Week 7 Descriptive & inferential stats Flashcards
What is statistics?
Practice or science of collecting & analysing numerical data in large quantities, especially to make inferences on a population based on a representative sample
Descriptive stats
Make descriptions & summaries of population through numbers,graphs: central tendency, data spread, count, proportion, skewness etc
Inferential stats
- Provide meaningful inferences/conclusion on population, based on sample data
- To make generalisations & predictions
What are the types of statistics?
- Descriptive
- Inferential
What are the measures of central tendency?
Mean, Median, Mode
When is mean usually used?
Suitable for symmetric distribution, often with SD
When is median usually used?
Suitable for skewed distribution, often with IQR
Why is median most used in skewed distribution?
It is less sensitive to extreme values unlike mean where it is pulled with the direction of skew
What is variance?
Average of squared differences of each data point from mean, squared unit of mean
What is standard deviation?
Square root of a variance
What does a small & large SD mean?
Small - data points are closer around the mean
Large - data points are further to mean
What does small & large variance mean?
Small - data are close to mean & each other
Large - data are far from mean & each other
What is the empirical rule?
68% - within 1 SD from mean
95% - within 2 SD from mean
99.7% - within 3 SD from mean
What is the purpose of inferential stats?
- To generalise sample characteristics to population parameters where they are just estimations & have to account for inaccuracies & errors using confidence interval (CI)
- Test hypotheses
What is confidence interval?
a range of values where the true mean lies
What is the distribution assumed for parametric tests?
Normal (Gaussian) distribution
What are the limitations of inferential stats?
- Can never be fully accurate bc using sample data to estimate that of a population
- Interpretation of data is subjected to researchers reasoning
What is non parametric test based on?
No need to follow normal distribution mostly based on rank order or how common data is
What central tendency does parametric & non parametric measure?
Para - mean
Non para - median
What type of variables does parametric measure?
Continuous
What type of variables does non parametric measure?
Continuous and discrete
Assumptions for parametric test?
- DV is continuous
- DV follows normal distribution
- Homogenity of variance between groups (same)

▸ GOALS:
• 1. Answer these questions using the statistics flashcards.
(a) Under the empirical rule, what percentage of data lies within 2 SD of the mean?
(b) Which distribution is assumed for parametric tests?
(c) Which measure of central tendency do non parametric tests measure?
• 2. According to the statistics flashcards, why is the median most used in a skewed distribution? Answer in one to three sentences.
• 3. From the statistics flashcards, copy the passage between "- Can never" and "does parametric measure?", inclusive.

▸ ENTRIES SUPPLIED:
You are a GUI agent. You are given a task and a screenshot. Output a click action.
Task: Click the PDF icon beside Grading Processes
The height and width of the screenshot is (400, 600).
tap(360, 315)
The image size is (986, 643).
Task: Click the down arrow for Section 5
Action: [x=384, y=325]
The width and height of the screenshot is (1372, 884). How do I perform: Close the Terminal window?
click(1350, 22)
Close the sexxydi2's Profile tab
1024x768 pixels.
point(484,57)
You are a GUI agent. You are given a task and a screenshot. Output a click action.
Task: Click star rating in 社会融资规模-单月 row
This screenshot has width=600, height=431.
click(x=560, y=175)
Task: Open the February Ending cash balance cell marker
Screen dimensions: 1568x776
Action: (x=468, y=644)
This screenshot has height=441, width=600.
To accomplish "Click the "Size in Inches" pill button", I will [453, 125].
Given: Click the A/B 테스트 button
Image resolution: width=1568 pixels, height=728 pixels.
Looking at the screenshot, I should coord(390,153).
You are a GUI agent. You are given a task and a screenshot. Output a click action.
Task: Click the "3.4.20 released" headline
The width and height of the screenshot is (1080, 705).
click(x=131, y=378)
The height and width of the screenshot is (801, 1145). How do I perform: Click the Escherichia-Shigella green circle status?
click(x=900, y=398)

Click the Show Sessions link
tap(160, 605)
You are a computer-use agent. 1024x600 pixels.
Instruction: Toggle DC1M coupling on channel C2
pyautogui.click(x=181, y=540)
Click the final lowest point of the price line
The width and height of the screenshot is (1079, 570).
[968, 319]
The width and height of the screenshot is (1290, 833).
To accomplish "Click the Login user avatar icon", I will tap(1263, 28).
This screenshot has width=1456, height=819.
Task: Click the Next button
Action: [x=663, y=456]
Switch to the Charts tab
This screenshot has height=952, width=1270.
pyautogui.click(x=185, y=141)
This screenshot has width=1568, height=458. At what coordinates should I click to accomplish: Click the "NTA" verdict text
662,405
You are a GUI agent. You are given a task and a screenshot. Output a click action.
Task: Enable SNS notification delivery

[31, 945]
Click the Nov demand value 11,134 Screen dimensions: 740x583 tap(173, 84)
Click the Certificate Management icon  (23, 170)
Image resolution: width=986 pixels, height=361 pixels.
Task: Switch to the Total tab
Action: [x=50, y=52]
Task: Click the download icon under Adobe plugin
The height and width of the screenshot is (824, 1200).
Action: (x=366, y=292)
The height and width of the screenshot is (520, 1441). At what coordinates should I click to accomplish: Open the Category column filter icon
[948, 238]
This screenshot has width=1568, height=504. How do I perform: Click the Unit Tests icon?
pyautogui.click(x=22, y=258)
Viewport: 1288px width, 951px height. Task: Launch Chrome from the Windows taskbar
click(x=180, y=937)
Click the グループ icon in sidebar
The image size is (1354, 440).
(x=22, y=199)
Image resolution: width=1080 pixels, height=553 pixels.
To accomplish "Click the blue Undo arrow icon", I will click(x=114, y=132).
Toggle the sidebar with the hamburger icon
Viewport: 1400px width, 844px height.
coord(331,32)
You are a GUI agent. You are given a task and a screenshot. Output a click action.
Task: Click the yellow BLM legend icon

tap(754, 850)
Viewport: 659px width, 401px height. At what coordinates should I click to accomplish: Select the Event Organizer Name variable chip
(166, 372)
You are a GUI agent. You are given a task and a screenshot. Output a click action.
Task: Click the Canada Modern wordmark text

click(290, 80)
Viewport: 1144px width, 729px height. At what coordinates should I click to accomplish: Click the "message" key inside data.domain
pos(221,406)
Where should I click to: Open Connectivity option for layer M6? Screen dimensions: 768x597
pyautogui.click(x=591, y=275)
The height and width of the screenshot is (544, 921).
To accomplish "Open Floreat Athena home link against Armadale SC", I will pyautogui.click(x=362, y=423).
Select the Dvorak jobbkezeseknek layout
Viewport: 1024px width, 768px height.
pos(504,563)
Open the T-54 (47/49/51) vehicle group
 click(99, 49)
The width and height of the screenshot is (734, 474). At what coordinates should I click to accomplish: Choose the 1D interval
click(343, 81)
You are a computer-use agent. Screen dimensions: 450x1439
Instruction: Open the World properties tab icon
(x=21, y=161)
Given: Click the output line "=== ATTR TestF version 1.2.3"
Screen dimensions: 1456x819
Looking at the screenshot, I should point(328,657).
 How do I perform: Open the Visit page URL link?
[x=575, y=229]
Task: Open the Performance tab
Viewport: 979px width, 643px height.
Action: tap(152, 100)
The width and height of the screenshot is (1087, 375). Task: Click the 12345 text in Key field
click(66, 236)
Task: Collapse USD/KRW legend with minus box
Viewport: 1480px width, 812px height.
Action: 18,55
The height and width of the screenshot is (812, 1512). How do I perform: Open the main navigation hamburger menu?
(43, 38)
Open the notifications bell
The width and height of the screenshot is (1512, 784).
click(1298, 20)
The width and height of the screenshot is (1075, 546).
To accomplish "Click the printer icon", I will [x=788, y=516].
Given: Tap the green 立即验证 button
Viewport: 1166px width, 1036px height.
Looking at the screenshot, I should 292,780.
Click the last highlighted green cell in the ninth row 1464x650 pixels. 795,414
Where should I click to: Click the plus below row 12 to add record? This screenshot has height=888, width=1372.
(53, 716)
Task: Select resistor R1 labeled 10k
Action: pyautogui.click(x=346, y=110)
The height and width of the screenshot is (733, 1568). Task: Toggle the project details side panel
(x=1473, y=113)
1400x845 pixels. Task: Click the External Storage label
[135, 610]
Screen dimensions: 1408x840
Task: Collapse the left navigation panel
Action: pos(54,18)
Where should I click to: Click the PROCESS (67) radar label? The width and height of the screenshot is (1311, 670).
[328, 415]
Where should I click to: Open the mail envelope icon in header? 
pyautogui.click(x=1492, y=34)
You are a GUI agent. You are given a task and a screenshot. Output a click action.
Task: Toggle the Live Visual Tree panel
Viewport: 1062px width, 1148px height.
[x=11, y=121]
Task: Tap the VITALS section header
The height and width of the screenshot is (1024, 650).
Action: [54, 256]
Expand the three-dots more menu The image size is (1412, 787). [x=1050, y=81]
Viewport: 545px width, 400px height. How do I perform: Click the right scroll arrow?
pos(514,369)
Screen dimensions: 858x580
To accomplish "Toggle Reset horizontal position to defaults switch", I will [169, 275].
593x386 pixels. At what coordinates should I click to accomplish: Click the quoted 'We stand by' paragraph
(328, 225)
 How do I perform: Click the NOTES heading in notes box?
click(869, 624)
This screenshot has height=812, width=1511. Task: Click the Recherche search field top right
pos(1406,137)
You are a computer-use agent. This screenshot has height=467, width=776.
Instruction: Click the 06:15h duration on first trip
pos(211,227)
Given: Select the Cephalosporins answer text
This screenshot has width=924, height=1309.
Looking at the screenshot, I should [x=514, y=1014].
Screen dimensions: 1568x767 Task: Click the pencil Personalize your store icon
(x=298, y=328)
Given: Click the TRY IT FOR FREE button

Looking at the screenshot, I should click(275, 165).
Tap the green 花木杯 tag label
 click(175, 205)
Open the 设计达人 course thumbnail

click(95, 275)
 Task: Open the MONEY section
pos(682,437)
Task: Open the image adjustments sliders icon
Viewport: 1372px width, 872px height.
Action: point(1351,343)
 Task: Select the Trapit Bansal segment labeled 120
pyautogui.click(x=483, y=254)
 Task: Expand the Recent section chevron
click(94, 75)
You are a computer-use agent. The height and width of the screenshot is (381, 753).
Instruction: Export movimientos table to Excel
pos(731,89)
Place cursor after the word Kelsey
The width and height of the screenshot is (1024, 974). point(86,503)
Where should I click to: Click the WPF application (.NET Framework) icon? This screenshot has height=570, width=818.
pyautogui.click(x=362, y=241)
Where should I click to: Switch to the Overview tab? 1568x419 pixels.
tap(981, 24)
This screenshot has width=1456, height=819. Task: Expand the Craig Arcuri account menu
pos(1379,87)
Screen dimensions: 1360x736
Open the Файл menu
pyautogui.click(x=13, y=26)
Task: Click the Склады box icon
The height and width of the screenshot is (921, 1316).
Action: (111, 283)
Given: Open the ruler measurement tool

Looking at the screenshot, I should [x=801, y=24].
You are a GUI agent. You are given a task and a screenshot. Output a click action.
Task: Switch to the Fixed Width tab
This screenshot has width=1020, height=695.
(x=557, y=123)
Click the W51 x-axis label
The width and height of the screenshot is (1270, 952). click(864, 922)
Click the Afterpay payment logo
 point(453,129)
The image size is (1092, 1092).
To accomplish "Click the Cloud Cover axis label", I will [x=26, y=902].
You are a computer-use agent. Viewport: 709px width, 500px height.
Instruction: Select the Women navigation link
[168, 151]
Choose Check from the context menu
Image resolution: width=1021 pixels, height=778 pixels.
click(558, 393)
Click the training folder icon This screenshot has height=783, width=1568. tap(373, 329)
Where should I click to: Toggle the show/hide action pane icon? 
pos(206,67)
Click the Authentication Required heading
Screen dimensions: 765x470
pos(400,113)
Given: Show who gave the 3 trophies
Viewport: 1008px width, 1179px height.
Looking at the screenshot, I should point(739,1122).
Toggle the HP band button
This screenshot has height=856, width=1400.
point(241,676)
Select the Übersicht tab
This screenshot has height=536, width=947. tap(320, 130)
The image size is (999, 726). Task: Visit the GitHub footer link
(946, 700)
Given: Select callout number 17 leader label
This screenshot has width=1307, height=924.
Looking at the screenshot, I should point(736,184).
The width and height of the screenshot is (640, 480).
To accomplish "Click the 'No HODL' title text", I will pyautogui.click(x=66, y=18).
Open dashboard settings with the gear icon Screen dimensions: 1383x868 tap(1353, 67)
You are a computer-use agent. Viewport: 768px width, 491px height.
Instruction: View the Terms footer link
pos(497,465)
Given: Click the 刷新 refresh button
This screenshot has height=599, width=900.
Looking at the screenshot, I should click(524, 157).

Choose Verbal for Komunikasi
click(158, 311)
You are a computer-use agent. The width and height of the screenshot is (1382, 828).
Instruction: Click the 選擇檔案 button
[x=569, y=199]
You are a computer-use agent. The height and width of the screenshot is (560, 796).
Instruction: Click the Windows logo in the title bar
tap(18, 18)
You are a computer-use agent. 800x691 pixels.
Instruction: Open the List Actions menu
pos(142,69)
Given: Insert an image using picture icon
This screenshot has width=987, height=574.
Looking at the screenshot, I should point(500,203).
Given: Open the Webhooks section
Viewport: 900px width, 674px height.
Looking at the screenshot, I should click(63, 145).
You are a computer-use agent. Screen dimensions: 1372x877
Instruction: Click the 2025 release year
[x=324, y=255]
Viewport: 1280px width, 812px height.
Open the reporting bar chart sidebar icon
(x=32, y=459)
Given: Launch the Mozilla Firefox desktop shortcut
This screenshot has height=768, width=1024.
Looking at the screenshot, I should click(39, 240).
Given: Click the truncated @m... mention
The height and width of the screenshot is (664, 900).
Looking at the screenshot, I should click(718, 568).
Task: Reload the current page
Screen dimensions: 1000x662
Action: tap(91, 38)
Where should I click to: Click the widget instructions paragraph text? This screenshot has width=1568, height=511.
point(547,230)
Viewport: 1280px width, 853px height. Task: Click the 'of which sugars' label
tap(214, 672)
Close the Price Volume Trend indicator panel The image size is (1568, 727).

▸ RESPONSES TO THE TASKS:
• 1.
(a) 95%
(b) The normal (Gaussian) distribution
(c) The median

• 2. The median is less sensitive to extreme values. The mean, by contrast, is pulled in the direction of the skew.

• 3.
- Can never be fully accurate bc using sample data to estimate that of a population
- Interpretation of data is subjected to researchers reasoning
What is non parametric test based on?
No need to follow normal distribution mostly based on rank order or how common data is
What central tendency does parametric & non parametric measure?
Para - mean
Non para - median
What type of variables does parametric measure?